Important: You've said you want to "Extract those points which are at least 3 degrees far from each other" but then you've used the Euclidean distance with math.hypot()
. As mentioned by @martineau, this should use the Haversine angular distance.
Since your points are "(longitudes, latitudes in degrees)", they first need to be converted to radians. And the pairs should be flipped so that latitude comes first, as required by the haversine_distances()
function. That can be done with:
XY_r = [(math.radians(lat), math.radians(lon)) for lon, lat in XY]
Here's the kicker - none of the combnation-making or looping is necesssary. If haversine_distances()
is passed in a list of points, it will calculate the distances between all of them and provide a result as an array of arrays. These can then be converted back to degrees and checked; or convert 3 degrees
to radians and then check against h-dists.
import math
import numpy as np
from sklearn.metrics.pairwise import haversine_distances
XY = [(100, 10), (100, 11), (100, 13), (101, 10), (101, 11), (101, 13), (103, 10), (103, 11), (103, 13)]
# convert to radians and flip so that latitude is first
XY_r = [(math.radians(lat), math.radians(lon)) for lon, lat in XY]
distances = haversine_distances(XY_r) # distances array-of-arrays in RADIANS
dist_criteria = distances >= math.radians(3) # at least 3 degrees (in radians) away
results = [point for point, result in zip(XY, dist_criteria) if np.any(result)]
print(results)
print(len(results))
print('<3 away from all:', set(XY) - set(results))
Output:
[(100, 10), (100, 11), (100, 13), (101, 10), (101, 13), (103, 10), (103, 11), (103, 13)]
8
<3 away from all: {(101, 11)}
Wrt the previous edit and your original code:
Your first two attempts are giving empty results because of this:
results = []
for point in XY:
...
for result in results:
results
is initialised as an empty list. So the for result in results
loop will directly exit. Nothing inside the loop executes.

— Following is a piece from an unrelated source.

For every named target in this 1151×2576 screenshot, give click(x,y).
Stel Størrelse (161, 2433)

The 3rd attempt is getting you 32 results because of repetitions. You've got:
for point in XY:
...
for point in XY:
so some point
s you get will be the same point.
To avoid duplicates in the loops:
Add a check for it and go to the next iteration:
if (x1, y1) == (x2, y2):
continue
Btw, you're mangling the point
variable because it's reused in both loops. It doesn't cause a problem but makes your code harder to debug. Either make them point1
and point2
, or even better, instead of for point in XY: x1, y1 = point
, you can directly do for x1, y1 in XY
- that's called tuple unpacking.
for x1, y1 in XY:
for x2, y2 in XY:
if (x1, y1) == (x2, y2):
continue
...
You also need to change result
to be a set
instead of a list so that the same point is not re-added to the results when it's more than 3 away from another point. Sets don't allow duplicates, that way points don't get repeated in results.

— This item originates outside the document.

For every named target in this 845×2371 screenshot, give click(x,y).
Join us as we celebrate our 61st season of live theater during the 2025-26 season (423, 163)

Use itertools.combinations()
to get unique pairs of points without repetitions. This allows you to skip the duplicate check (unless XY
actually has duplicate points) and brings the previous block down to one for-loop:
import itertools
import math
results = set() # unique results
for (x1, y1), (x2, y2) in itertools.combinations(XY, r=2):
distance = math.hypot(x2 - x1, y2 - y1) # WRONG! see above
if distance >= 3:
# add both points
results.update({(x1, y1), (x2, y2)})
print(results)
print(len(results))
print('<3 away from all:', set(XY) - results)
The (wrong) output:
{(103, 11), (100, 13), (101, 13), (100, 10), (103, 10), (101, 10), (103, 13), (100, 11)}
8
<3 away from all: {(101, 11)}
(The result is the same but merely by coincidence of the input data.)